> About this task
In the data below, find each line that contains the word "inside" and copy it.

(Data for review begins)

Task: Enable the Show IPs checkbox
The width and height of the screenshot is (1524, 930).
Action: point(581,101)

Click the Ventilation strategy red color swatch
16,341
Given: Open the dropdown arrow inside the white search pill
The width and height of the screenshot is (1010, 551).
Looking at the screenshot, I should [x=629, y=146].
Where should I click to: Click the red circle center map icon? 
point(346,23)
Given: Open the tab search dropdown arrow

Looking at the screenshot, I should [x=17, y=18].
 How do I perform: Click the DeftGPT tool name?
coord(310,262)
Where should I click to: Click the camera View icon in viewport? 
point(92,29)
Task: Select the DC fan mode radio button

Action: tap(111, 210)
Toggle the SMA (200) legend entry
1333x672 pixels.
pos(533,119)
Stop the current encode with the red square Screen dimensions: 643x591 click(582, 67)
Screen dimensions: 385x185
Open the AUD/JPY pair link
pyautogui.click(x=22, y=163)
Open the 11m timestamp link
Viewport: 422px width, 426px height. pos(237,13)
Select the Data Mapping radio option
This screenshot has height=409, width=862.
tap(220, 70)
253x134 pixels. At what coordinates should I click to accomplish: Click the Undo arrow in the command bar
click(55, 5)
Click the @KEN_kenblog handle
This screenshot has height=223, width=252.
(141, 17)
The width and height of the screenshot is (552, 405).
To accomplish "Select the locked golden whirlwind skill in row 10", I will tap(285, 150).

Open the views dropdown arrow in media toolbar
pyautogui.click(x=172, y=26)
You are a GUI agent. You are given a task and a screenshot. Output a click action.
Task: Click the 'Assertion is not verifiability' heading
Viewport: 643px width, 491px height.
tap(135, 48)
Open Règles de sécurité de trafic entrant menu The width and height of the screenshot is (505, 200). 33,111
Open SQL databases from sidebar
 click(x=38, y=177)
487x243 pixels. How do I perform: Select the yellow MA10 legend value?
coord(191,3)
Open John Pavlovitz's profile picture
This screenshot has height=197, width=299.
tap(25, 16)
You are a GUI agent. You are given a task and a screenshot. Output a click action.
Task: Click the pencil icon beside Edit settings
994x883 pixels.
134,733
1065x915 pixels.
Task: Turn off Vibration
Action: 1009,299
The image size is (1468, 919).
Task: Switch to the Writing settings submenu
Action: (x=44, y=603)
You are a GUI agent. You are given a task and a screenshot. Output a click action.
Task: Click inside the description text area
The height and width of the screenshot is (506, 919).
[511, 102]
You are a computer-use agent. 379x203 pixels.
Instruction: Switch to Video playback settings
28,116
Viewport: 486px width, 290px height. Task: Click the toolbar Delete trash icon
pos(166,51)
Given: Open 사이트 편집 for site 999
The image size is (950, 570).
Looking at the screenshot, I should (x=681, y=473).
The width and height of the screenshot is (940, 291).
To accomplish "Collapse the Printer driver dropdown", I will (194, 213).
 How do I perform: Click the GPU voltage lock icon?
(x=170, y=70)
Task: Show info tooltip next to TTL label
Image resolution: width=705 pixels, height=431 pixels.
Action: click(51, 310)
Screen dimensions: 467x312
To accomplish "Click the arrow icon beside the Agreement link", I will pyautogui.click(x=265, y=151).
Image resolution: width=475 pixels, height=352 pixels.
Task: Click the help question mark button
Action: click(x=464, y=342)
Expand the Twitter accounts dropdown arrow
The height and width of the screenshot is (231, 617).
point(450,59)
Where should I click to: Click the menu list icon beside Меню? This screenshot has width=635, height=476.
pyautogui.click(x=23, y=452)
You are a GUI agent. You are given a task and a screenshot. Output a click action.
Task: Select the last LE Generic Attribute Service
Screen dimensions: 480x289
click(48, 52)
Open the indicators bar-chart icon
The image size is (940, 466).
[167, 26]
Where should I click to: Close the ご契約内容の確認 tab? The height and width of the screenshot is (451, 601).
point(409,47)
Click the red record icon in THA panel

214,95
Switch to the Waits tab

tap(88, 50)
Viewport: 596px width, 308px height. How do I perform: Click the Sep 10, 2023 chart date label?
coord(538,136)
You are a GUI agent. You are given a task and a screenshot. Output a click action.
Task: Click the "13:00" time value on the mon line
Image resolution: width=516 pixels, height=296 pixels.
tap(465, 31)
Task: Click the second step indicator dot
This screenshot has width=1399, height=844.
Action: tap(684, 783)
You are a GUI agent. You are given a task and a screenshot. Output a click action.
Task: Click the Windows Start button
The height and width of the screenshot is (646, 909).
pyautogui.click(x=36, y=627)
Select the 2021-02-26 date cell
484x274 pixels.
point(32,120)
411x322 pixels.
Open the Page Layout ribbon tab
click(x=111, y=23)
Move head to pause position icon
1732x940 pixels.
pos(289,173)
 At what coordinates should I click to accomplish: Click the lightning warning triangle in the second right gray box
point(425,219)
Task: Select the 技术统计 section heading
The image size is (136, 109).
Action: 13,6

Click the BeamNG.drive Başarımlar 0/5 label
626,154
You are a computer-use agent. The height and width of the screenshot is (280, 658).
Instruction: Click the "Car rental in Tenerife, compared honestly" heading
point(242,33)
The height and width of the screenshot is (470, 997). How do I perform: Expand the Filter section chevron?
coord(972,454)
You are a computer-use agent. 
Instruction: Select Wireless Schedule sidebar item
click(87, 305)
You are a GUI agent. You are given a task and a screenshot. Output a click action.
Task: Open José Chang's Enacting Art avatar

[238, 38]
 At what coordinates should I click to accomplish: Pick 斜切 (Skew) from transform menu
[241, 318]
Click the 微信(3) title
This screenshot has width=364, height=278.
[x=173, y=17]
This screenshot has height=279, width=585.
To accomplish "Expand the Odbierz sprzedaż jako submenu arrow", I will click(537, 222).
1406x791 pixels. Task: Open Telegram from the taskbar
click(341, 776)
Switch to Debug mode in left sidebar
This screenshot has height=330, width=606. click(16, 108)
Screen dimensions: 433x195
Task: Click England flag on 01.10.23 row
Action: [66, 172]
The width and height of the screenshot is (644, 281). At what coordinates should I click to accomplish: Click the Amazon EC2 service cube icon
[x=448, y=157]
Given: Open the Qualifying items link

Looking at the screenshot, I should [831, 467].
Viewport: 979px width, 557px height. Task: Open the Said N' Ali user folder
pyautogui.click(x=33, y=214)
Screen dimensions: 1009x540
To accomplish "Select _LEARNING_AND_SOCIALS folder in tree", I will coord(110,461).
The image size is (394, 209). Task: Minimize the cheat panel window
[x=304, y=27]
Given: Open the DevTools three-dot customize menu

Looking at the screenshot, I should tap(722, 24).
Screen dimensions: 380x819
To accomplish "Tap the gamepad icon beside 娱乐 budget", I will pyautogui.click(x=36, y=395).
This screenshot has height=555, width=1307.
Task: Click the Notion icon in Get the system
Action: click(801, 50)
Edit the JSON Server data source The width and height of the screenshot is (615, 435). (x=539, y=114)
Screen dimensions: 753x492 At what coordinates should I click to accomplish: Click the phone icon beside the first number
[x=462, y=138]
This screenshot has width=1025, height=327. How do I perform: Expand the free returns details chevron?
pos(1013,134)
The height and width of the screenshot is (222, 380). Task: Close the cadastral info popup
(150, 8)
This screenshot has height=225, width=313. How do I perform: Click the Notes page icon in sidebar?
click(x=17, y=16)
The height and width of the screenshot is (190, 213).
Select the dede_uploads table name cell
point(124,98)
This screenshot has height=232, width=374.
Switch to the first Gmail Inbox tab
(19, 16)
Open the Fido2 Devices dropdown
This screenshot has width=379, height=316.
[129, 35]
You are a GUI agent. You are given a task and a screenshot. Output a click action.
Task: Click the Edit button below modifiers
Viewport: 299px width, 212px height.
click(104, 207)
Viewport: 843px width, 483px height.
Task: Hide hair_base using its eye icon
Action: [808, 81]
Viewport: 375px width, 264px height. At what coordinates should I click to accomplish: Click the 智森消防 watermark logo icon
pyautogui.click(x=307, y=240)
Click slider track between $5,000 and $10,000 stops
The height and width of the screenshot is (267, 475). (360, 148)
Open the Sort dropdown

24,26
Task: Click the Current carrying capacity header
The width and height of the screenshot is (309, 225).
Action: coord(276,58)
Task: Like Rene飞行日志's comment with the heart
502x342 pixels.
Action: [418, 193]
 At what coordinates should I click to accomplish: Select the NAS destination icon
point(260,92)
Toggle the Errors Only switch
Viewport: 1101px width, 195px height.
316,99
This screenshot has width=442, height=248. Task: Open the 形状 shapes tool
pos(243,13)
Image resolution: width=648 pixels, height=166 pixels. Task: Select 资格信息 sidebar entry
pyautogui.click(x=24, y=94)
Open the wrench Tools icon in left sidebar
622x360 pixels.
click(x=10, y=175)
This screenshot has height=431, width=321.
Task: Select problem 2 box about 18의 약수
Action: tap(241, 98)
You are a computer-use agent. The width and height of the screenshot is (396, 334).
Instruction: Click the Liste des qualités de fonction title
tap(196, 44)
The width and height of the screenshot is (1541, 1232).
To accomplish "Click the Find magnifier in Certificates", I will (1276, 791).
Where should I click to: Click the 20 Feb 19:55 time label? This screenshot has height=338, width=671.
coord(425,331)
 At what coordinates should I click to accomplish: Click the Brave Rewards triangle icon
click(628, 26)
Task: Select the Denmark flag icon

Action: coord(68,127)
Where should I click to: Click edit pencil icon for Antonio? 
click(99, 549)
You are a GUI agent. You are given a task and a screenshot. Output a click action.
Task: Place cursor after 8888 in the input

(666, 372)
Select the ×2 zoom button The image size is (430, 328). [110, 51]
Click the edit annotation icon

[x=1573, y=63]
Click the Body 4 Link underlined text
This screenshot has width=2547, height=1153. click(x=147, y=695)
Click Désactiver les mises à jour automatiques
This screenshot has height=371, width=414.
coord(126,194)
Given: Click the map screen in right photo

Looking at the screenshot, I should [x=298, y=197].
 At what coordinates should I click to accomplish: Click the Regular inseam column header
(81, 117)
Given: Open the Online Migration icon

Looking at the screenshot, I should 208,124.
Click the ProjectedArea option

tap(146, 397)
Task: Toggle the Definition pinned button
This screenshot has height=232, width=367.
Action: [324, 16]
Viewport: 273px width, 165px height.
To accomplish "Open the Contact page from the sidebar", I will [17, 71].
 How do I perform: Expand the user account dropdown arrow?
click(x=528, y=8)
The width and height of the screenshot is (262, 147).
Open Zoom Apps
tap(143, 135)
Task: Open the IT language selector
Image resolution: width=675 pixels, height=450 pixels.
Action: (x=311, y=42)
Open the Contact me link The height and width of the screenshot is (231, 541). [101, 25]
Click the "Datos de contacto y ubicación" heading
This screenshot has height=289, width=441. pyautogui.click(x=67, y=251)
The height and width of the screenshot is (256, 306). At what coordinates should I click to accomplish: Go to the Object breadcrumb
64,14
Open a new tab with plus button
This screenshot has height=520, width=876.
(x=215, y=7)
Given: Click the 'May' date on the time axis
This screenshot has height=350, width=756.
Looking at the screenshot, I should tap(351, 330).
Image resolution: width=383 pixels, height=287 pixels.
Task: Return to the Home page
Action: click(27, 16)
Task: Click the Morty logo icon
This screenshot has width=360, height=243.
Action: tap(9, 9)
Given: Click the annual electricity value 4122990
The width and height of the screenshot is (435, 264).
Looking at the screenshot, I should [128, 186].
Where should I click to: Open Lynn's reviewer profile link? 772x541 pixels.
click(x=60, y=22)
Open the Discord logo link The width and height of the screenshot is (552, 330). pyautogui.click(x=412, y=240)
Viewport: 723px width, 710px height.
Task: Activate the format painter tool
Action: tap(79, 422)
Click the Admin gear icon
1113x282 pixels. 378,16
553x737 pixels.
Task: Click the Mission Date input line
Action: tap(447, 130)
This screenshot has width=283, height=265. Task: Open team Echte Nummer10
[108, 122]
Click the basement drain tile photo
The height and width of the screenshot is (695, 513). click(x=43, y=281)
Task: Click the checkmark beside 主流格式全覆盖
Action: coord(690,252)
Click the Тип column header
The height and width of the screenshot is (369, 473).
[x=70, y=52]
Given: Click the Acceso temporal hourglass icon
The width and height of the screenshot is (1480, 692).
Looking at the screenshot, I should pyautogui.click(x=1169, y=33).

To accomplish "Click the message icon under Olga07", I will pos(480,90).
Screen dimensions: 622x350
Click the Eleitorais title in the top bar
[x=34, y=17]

(Data for review ends)

> Written solution
Given: Open the dropdown arrow inside the white search pill
Task: Click inside the description text area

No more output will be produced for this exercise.